> [ASSIGNMENT]: Within the records below is a range that opens at the line with "You are a computer-use agent. Screen dimensions: 385x304" and closes at the line with "Open the hamburger menu". Return that range word for word, both ends included, and only that range.

********

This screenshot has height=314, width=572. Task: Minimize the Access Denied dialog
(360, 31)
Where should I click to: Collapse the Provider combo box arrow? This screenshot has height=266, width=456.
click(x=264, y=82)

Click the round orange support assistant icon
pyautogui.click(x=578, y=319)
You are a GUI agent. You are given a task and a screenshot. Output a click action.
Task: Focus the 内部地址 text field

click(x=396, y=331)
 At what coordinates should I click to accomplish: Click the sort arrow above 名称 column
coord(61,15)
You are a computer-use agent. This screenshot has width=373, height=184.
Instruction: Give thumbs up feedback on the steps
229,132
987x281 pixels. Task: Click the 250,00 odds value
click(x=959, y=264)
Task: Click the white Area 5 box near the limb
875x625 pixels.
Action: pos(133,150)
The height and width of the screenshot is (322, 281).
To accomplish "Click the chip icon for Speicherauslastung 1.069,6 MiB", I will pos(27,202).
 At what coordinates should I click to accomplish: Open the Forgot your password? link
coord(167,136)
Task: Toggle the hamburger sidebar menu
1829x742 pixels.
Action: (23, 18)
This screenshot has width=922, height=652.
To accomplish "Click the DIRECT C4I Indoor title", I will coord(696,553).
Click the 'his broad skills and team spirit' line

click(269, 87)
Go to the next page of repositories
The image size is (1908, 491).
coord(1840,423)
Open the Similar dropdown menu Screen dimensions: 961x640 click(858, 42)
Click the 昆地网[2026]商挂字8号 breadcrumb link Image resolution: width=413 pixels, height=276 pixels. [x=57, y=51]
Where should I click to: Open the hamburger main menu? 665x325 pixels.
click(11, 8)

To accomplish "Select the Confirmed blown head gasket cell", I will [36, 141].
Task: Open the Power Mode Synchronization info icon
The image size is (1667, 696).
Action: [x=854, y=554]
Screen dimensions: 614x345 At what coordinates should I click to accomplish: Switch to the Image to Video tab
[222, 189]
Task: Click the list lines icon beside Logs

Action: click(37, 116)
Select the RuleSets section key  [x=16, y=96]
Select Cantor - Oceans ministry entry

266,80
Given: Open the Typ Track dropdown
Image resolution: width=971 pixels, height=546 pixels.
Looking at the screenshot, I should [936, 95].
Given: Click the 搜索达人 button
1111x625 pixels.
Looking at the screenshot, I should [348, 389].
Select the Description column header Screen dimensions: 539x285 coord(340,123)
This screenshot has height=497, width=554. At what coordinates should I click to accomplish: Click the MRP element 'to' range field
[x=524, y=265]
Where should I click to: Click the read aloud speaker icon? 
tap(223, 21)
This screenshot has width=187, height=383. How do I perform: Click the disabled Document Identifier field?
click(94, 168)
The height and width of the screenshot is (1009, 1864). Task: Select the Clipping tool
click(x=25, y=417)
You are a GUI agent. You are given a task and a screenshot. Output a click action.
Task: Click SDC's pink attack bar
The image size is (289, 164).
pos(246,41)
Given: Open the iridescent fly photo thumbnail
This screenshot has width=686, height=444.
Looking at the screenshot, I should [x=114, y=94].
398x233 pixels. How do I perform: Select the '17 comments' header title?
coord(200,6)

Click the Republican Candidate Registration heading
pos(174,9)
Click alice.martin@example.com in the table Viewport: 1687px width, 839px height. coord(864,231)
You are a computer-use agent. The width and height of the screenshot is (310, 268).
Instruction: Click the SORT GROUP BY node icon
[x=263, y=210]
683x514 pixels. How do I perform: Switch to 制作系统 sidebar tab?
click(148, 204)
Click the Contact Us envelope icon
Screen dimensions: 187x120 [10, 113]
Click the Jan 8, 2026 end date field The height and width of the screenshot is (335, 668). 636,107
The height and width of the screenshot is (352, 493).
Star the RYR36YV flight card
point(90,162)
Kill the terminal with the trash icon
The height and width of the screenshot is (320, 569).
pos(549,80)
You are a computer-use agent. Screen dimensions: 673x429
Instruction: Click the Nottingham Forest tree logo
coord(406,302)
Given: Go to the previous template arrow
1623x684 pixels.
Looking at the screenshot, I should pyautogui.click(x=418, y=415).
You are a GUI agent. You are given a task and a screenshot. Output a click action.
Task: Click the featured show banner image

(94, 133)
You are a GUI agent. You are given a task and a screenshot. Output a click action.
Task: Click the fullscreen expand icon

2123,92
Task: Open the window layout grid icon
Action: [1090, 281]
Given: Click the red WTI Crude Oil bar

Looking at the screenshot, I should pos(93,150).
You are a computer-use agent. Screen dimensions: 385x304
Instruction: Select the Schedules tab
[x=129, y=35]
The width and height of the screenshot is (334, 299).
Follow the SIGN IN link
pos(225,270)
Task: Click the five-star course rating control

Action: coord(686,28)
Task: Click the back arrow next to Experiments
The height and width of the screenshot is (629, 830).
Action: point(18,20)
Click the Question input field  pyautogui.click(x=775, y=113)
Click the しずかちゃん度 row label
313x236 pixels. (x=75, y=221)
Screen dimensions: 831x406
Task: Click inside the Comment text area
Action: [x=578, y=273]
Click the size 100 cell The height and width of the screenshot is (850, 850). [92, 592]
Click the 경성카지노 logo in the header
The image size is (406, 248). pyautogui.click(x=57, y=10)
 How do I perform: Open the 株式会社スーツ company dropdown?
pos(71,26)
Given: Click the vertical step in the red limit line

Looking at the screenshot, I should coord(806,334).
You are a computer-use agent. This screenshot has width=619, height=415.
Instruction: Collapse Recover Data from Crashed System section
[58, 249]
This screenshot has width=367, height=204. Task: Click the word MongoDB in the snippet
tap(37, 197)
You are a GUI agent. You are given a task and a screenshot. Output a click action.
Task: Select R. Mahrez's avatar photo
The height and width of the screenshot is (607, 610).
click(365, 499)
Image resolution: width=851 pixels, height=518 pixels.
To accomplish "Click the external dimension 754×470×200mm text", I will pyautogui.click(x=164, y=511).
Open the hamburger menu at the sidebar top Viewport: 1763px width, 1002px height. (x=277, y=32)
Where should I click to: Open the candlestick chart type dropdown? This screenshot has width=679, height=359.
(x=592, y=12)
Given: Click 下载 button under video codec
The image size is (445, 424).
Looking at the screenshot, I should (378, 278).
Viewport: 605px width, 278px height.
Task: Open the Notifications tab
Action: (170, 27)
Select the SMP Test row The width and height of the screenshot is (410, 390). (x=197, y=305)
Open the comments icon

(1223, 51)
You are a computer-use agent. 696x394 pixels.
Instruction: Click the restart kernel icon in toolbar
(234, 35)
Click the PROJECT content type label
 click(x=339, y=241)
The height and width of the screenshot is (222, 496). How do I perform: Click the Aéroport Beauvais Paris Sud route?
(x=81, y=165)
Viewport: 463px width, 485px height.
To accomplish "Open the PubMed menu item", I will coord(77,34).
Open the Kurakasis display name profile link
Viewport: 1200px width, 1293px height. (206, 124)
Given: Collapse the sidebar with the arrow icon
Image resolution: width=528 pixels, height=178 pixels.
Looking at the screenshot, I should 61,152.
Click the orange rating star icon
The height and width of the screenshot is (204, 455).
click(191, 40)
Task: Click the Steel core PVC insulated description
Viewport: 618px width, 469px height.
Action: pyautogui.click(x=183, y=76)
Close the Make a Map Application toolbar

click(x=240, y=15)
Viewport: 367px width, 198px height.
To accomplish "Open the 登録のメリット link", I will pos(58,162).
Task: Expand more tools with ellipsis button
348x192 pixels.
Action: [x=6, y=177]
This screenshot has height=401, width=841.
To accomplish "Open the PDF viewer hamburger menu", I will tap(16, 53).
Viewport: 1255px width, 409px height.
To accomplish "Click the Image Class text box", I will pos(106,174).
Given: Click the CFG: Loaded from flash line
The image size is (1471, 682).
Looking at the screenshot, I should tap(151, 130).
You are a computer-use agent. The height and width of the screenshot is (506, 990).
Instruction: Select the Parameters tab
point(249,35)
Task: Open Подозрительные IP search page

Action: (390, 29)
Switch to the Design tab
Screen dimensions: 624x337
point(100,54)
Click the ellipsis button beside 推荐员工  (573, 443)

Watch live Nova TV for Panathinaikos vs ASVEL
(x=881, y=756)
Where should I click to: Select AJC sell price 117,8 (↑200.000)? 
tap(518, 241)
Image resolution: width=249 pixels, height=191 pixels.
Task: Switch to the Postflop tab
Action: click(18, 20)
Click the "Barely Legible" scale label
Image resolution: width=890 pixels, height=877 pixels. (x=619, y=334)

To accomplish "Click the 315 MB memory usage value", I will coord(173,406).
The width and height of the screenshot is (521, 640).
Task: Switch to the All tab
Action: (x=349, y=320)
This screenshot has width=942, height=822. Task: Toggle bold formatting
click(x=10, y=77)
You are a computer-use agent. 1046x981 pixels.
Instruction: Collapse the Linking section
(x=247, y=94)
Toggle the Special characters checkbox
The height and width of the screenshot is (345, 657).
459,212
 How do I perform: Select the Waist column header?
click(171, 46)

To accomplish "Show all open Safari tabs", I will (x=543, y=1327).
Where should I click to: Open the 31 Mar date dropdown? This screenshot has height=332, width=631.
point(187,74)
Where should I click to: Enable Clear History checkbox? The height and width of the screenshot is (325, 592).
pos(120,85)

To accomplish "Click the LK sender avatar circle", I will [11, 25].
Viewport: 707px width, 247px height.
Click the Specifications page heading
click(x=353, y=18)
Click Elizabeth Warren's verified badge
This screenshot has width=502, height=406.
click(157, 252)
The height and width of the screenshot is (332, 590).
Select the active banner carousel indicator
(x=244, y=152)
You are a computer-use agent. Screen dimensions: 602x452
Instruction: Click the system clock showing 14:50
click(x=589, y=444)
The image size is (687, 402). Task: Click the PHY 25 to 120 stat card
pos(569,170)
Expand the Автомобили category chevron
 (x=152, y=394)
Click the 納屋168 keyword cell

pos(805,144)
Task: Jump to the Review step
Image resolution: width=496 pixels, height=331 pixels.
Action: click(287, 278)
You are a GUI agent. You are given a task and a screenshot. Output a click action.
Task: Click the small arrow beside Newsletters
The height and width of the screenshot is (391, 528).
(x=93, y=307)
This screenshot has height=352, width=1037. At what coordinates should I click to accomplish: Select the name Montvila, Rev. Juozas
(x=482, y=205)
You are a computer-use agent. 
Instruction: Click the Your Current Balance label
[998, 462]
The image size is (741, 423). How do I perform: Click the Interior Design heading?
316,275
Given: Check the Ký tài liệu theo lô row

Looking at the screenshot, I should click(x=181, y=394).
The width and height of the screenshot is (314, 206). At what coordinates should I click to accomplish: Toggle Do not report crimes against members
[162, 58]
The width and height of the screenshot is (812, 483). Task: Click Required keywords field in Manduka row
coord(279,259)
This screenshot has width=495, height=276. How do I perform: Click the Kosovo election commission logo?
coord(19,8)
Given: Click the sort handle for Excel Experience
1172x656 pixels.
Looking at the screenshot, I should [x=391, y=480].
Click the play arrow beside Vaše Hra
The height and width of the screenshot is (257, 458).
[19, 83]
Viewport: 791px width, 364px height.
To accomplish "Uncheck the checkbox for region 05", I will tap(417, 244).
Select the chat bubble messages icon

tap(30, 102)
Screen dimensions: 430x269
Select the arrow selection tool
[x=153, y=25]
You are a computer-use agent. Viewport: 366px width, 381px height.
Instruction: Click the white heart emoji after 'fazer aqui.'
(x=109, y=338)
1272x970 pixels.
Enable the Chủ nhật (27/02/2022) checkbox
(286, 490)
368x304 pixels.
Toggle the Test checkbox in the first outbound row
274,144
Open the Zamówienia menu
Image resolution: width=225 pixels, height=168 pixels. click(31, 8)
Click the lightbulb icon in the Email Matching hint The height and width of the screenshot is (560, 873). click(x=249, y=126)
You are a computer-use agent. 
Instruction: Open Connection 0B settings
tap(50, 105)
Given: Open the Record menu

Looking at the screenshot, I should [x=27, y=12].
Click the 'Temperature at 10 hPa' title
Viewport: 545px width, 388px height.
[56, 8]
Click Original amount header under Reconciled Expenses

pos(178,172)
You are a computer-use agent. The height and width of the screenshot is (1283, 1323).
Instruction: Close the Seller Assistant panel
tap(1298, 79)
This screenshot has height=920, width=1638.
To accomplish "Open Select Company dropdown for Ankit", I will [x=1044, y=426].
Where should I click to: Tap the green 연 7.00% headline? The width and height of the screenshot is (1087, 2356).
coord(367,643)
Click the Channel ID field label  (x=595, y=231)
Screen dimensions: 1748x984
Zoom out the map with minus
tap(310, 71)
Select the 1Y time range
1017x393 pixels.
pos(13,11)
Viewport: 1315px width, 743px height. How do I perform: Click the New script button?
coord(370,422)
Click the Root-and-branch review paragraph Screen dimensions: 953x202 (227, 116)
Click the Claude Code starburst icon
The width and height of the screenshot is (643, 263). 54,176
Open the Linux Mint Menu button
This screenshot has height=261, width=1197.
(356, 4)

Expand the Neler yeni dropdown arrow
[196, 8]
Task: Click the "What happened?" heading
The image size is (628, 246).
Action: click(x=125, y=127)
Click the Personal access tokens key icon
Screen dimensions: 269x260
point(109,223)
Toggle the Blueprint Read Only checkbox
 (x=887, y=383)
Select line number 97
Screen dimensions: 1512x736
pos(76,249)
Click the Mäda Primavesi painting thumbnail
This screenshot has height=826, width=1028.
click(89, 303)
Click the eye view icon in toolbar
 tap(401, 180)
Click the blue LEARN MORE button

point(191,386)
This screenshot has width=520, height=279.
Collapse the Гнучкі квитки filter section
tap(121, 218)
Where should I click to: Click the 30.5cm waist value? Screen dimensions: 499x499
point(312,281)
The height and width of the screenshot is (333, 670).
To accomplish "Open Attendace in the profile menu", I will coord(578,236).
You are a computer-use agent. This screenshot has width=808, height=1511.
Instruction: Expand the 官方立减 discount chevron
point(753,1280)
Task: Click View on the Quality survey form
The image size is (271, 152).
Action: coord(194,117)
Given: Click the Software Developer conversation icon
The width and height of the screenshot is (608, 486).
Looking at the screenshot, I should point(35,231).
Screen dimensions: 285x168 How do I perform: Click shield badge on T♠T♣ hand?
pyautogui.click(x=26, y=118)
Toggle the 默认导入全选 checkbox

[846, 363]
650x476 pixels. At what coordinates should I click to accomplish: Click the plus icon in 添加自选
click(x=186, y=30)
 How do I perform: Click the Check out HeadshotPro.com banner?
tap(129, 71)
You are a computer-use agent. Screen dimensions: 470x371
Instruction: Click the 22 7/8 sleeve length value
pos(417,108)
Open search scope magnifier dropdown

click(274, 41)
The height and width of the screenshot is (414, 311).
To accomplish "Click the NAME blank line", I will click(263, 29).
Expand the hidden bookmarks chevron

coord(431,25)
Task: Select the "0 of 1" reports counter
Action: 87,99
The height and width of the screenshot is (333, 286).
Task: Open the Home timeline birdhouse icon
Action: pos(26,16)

********

> [RESPONSE TO THE TASK]:
You are a computer-use agent. Screen dimensions: 385x304
Instruction: Select the Schedules tab
[x=129, y=35]
The width and height of the screenshot is (334, 299).
Follow the SIGN IN link
pos(225,270)
Task: Click the five-star course rating control

Action: coord(686,28)
Task: Click the back arrow next to Experiments
The height and width of the screenshot is (629, 830).
Action: point(18,20)
Click the Question input field  pyautogui.click(x=775, y=113)
Click the しずかちゃん度 row label
313x236 pixels. (x=75, y=221)
Screen dimensions: 831x406
Task: Click inside the Comment text area
Action: [x=578, y=273]
Click the size 100 cell The height and width of the screenshot is (850, 850). [92, 592]
Click the 경성카지노 logo in the header
The image size is (406, 248). pyautogui.click(x=57, y=10)
 How do I perform: Open the 株式会社スーツ company dropdown?
pos(71,26)
Given: Click the vertical step in the red limit line

Looking at the screenshot, I should coord(806,334).
You are a computer-use agent. This screenshot has width=619, height=415.
Instruction: Collapse Recover Data from Crashed System section
[58, 249]
This screenshot has width=367, height=204. Task: Click the word MongoDB in the snippet
tap(37, 197)
You are a GUI agent. You are given a task and a screenshot. Output a click action.
Task: Select R. Mahrez's avatar photo
The height and width of the screenshot is (607, 610).
click(365, 499)
Image resolution: width=851 pixels, height=518 pixels.
To accomplish "Click the external dimension 754×470×200mm text", I will pyautogui.click(x=164, y=511).
Open the hamburger menu at the sidebar top Viewport: 1763px width, 1002px height. (x=277, y=32)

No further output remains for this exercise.